Directions for this task. Print the line that contains "Instruction: Click the orange" and every line after it through the last line of the records below, exactly as written and nothing else.
════════════════
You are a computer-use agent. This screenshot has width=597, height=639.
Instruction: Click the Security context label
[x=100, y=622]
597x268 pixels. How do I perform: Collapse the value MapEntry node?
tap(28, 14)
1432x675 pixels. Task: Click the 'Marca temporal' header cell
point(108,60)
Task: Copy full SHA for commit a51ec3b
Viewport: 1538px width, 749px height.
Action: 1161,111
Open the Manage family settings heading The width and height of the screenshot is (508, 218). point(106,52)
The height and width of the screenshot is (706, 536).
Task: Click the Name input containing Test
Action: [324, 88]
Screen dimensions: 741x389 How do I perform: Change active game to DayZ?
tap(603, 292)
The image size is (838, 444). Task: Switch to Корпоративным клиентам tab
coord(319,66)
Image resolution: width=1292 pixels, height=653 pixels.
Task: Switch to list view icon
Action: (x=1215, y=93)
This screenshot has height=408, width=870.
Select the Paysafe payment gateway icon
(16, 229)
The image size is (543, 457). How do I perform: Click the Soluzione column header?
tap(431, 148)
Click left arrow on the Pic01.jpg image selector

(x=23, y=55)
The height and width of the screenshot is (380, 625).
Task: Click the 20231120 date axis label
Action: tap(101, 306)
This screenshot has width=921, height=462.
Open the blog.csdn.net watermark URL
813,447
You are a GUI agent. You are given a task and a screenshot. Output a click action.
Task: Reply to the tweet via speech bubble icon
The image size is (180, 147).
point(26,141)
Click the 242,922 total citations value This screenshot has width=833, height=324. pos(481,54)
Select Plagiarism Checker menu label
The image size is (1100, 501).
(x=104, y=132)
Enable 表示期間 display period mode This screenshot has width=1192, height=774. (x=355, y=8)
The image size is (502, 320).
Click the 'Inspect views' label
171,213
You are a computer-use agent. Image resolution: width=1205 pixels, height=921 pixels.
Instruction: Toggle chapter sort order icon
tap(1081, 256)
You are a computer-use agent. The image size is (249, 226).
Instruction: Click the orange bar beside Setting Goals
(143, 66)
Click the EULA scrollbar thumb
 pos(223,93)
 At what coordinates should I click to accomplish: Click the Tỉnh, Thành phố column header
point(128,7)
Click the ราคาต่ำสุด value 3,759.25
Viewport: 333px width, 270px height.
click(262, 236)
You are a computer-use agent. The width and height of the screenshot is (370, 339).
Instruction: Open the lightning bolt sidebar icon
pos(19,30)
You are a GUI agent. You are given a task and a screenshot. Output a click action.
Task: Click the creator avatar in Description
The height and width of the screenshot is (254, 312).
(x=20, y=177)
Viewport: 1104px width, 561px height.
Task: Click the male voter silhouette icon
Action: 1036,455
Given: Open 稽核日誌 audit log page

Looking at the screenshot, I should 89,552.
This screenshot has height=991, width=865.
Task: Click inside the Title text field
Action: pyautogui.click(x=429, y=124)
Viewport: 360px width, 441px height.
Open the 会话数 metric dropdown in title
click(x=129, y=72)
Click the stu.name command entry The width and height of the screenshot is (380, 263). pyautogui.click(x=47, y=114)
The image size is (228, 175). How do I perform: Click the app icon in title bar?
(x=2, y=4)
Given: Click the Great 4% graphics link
════════════════
Written solution.
Instruction: Click the orange bar beside Setting Goals
(143, 66)
Click the EULA scrollbar thumb
 pos(223,93)
 At what coordinates should I click to accomplish: Click the Tỉnh, Thành phố column header
point(128,7)
Click the ราคาต่ำสุด value 3,759.25
Viewport: 333px width, 270px height.
click(262, 236)
You are a computer-use agent. The width and height of the screenshot is (370, 339).
Instruction: Open the lightning bolt sidebar icon
pos(19,30)
You are a GUI agent. You are given a task and a screenshot. Output a click action.
Task: Click the creator avatar in Description
The height and width of the screenshot is (254, 312).
(x=20, y=177)
Viewport: 1104px width, 561px height.
Task: Click the male voter silhouette icon
Action: 1036,455
Given: Open 稽核日誌 audit log page

Looking at the screenshot, I should 89,552.
This screenshot has height=991, width=865.
Task: Click inside the Title text field
Action: pyautogui.click(x=429, y=124)
Viewport: 360px width, 441px height.
Open the 会话数 metric dropdown in title
click(x=129, y=72)
Click the stu.name command entry The width and height of the screenshot is (380, 263). pyautogui.click(x=47, y=114)
The image size is (228, 175). How do I perform: Click the app icon in title bar?
(x=2, y=4)
Given: Click the Great 4% graphics link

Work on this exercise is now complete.